=== Begin Enclosure ===

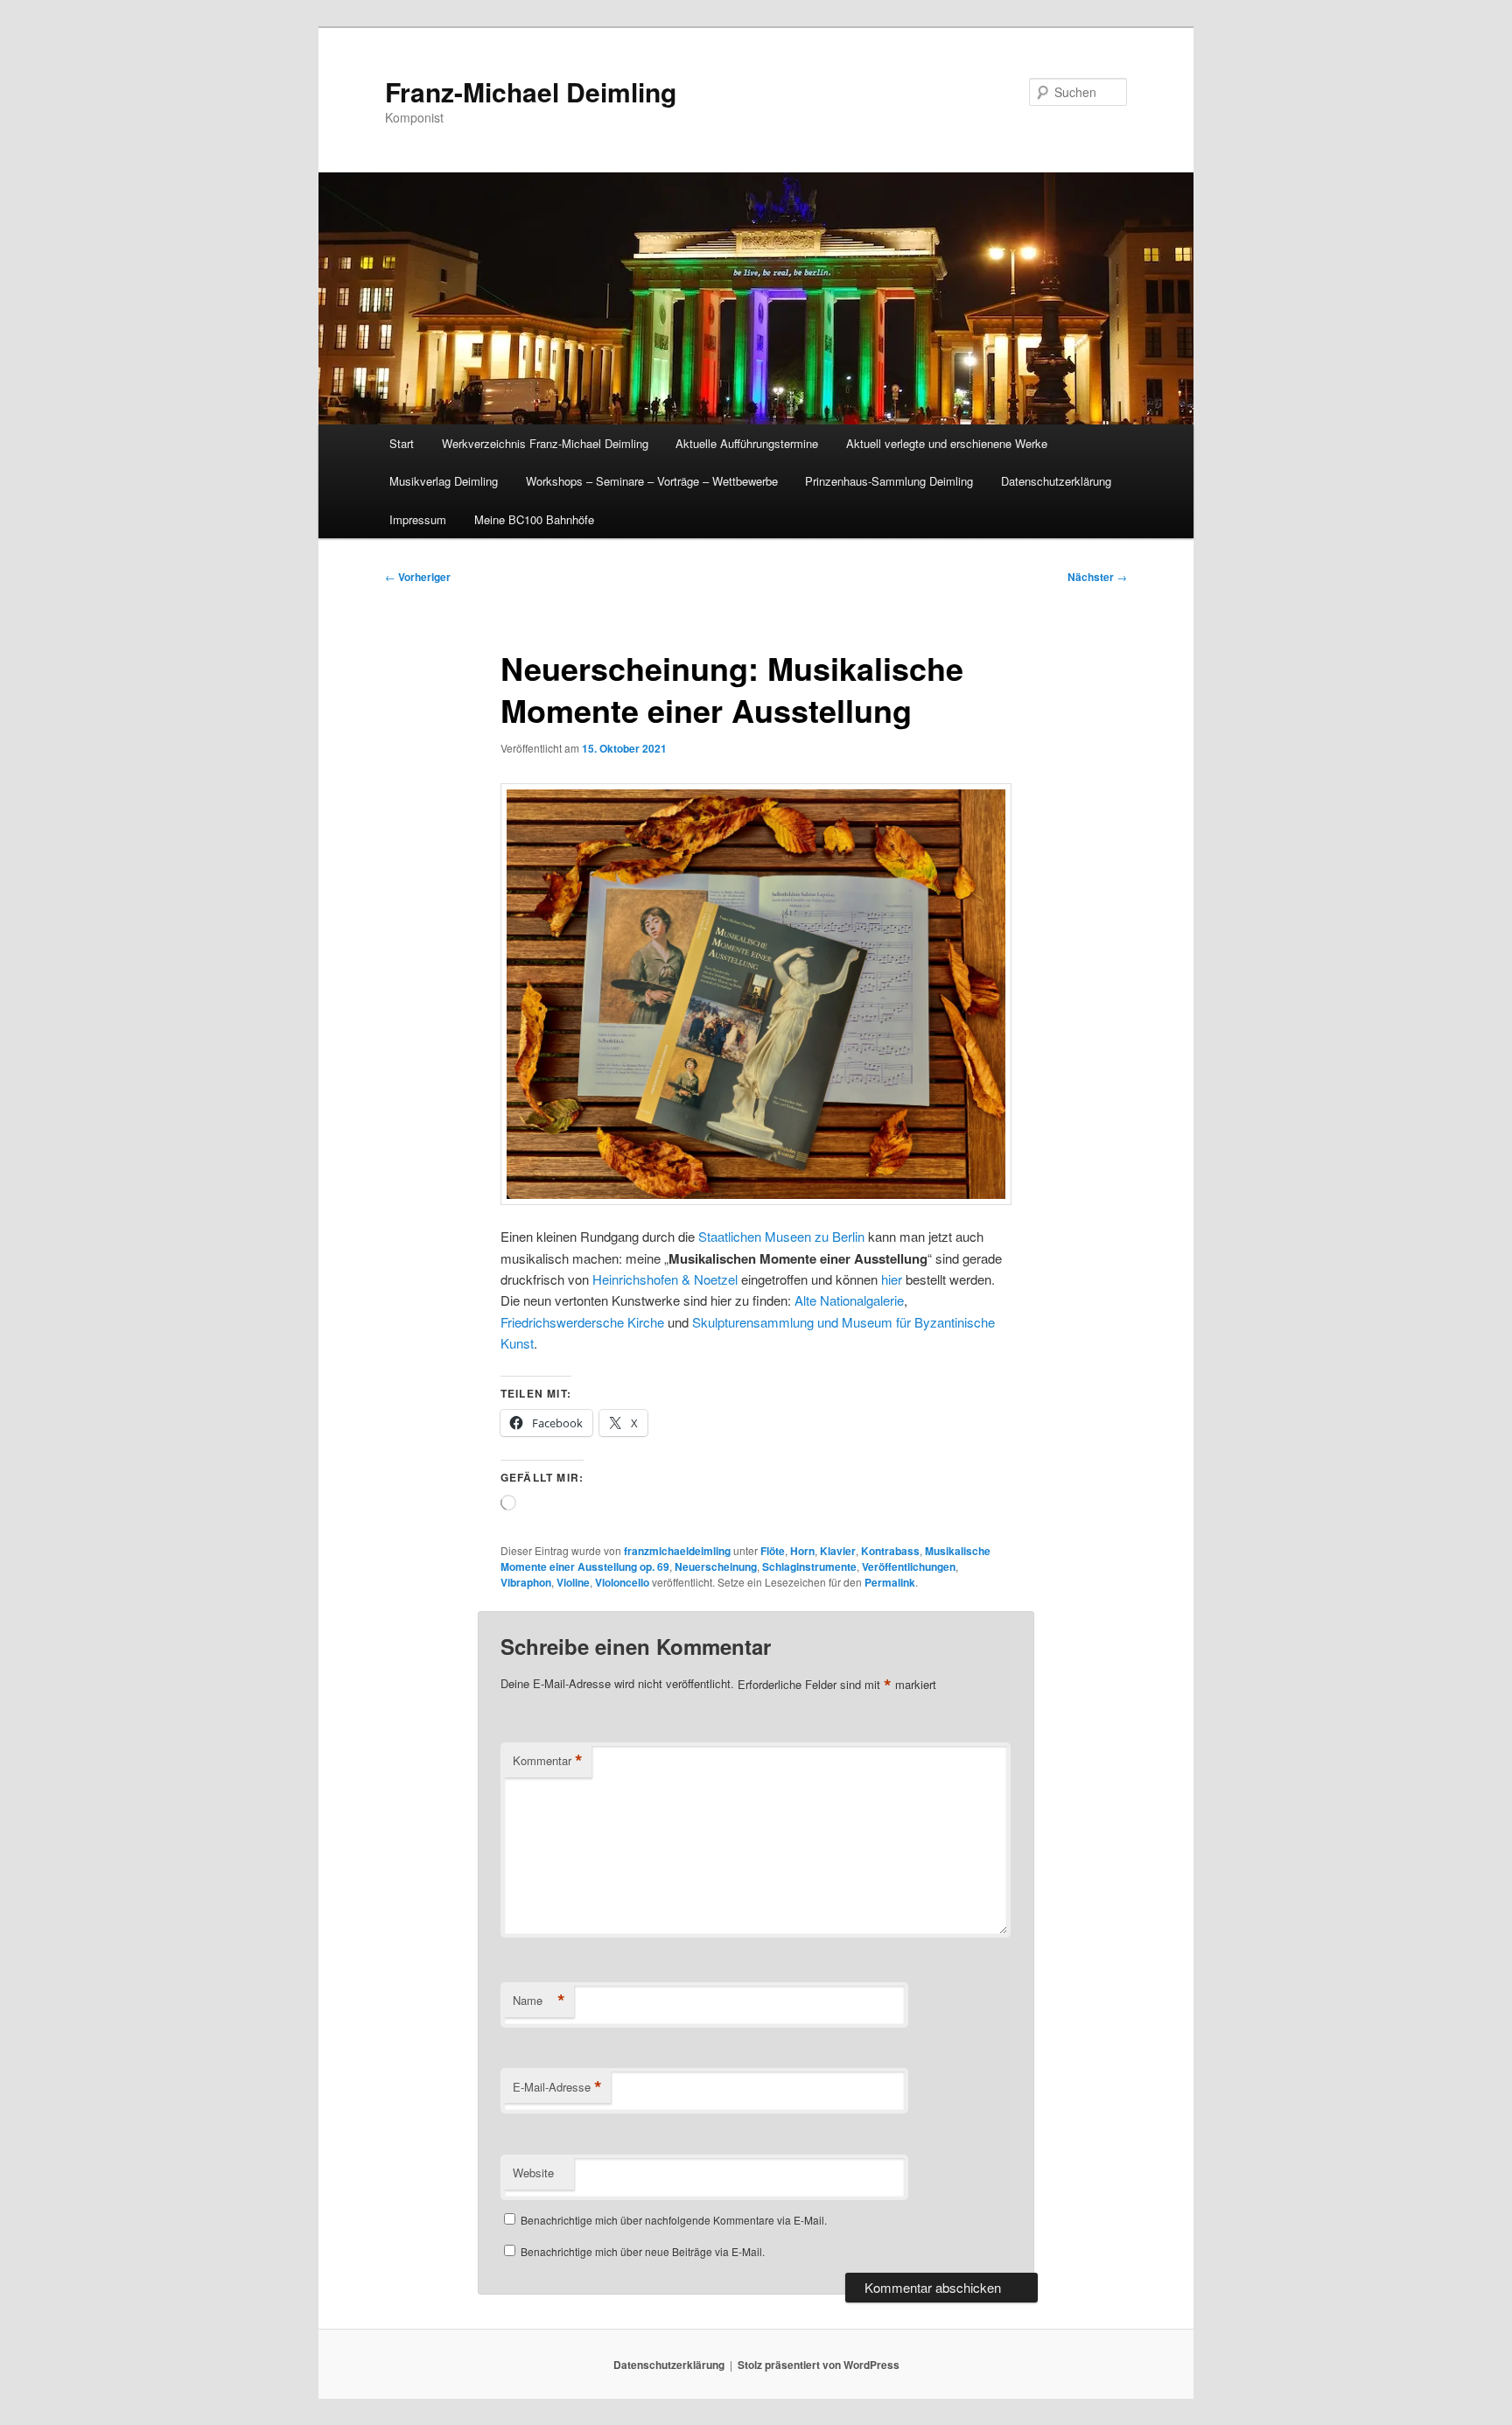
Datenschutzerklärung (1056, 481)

=== End Enclosure ===
=== Begin Enclosure ===

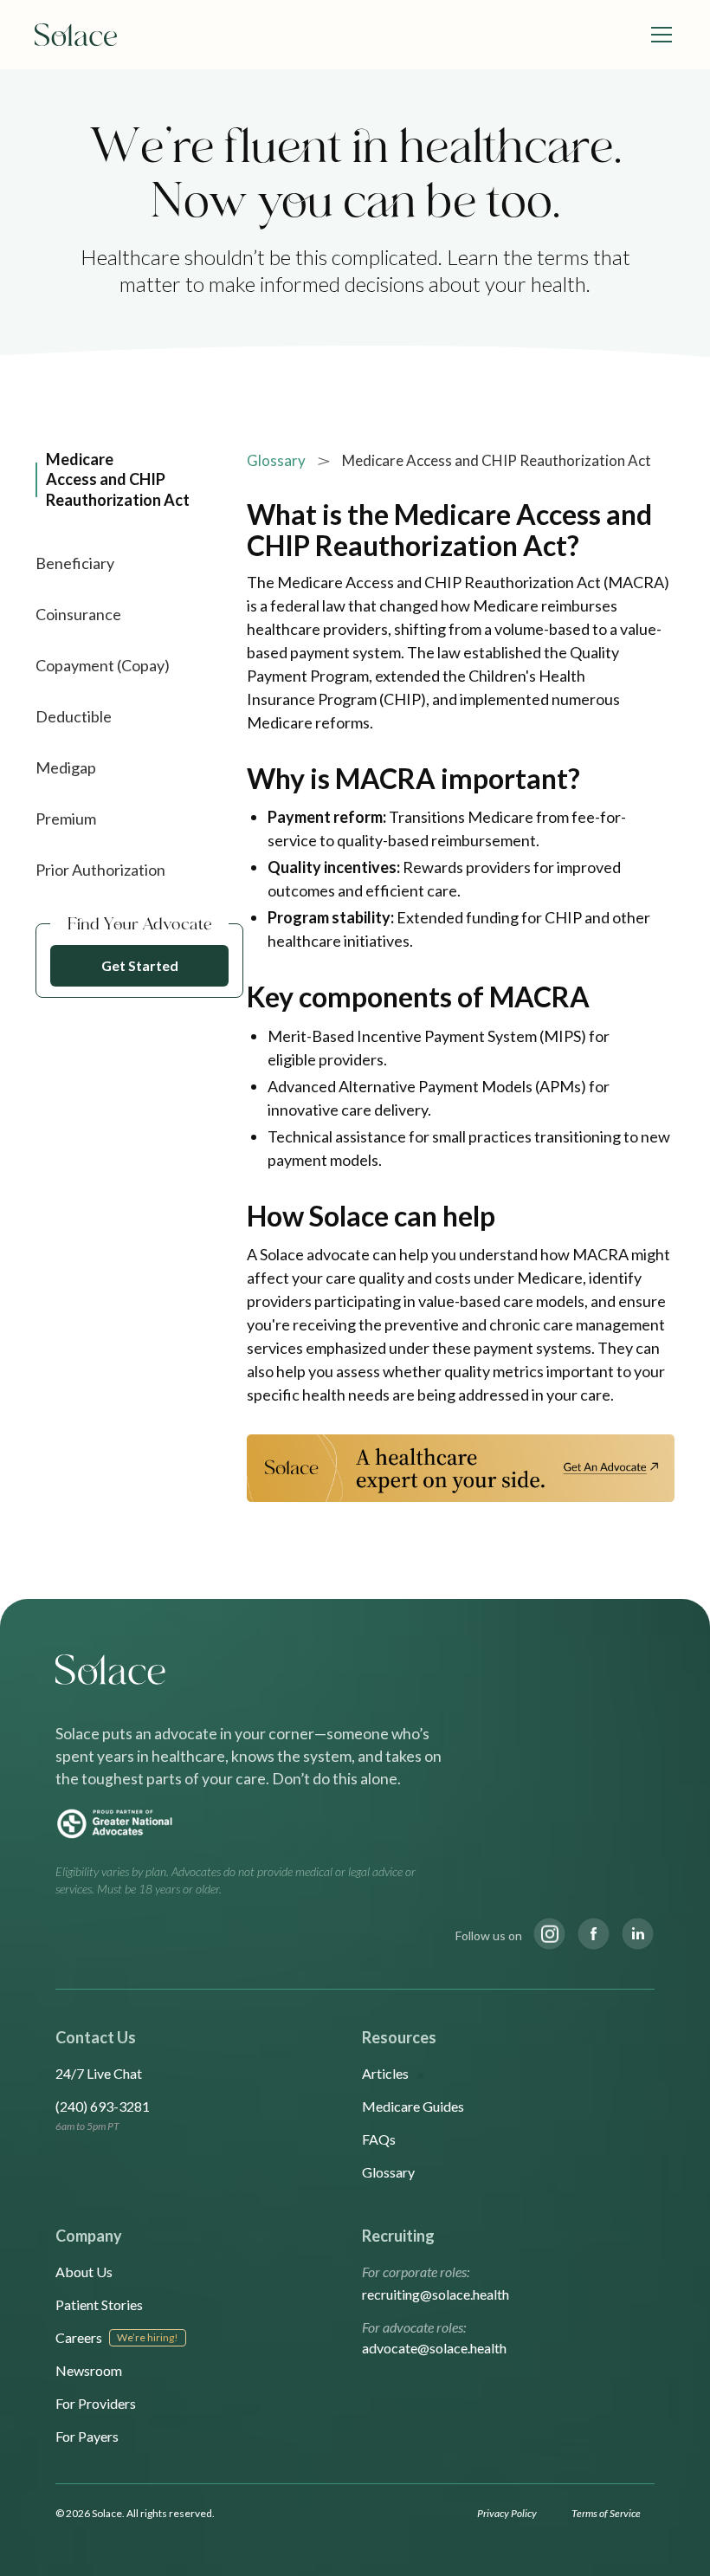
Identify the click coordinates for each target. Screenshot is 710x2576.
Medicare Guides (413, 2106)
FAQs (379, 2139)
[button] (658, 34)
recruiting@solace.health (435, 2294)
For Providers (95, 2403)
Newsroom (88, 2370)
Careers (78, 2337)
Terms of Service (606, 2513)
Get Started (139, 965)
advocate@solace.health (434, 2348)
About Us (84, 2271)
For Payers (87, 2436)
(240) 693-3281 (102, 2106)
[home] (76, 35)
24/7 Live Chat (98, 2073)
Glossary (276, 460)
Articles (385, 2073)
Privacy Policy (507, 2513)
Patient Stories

=== End Enclosure ===

**EXERCISE:** Wherever the string "solace" appears in a line above, copy that line.

**ANSWER SPACE:**
recruiting@solace.health (435, 2294)
advocate@solace.health (434, 2348)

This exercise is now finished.